*** DATA IN THIS EXERCISE Section Begins ***

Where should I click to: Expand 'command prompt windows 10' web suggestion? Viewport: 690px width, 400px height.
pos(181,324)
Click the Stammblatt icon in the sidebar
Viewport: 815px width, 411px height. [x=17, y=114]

*** DATA IN THIS EXERCISE Section Ends ***
*** DATA IN THIS EXERCISE Section Begins ***

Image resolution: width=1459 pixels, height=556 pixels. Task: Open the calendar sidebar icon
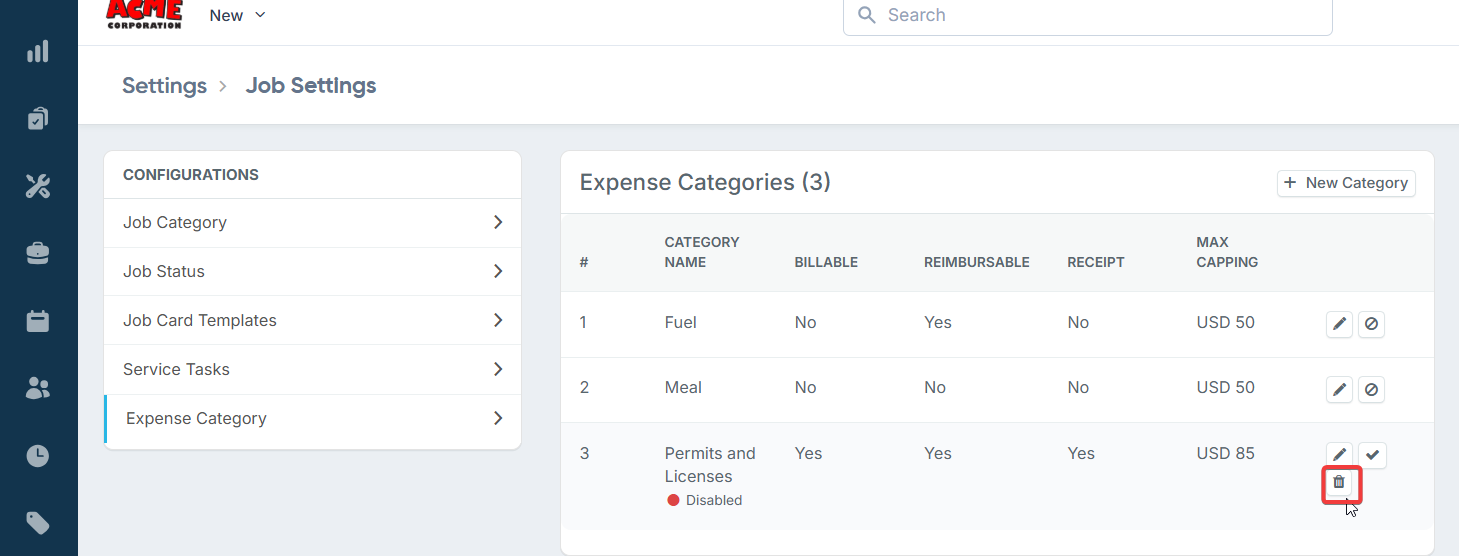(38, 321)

*** DATA IN THIS EXERCISE Section Ends ***
*** DATA IN THIS EXERCISE Section Begins ***

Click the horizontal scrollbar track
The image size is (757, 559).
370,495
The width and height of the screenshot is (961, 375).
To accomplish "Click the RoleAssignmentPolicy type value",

*** DATA IN THIS EXERCISE Section Ends ***

• WHAT TO WORK ON
From the entries above, extract only the lines running from the one containing "The width and" through the one containing "the RoleAssignmentPolicy type", inclusive.

• WORKED SOLUTION
The width and height of the screenshot is (961, 375).
To accomplish "Click the RoleAssignmentPolicy type value",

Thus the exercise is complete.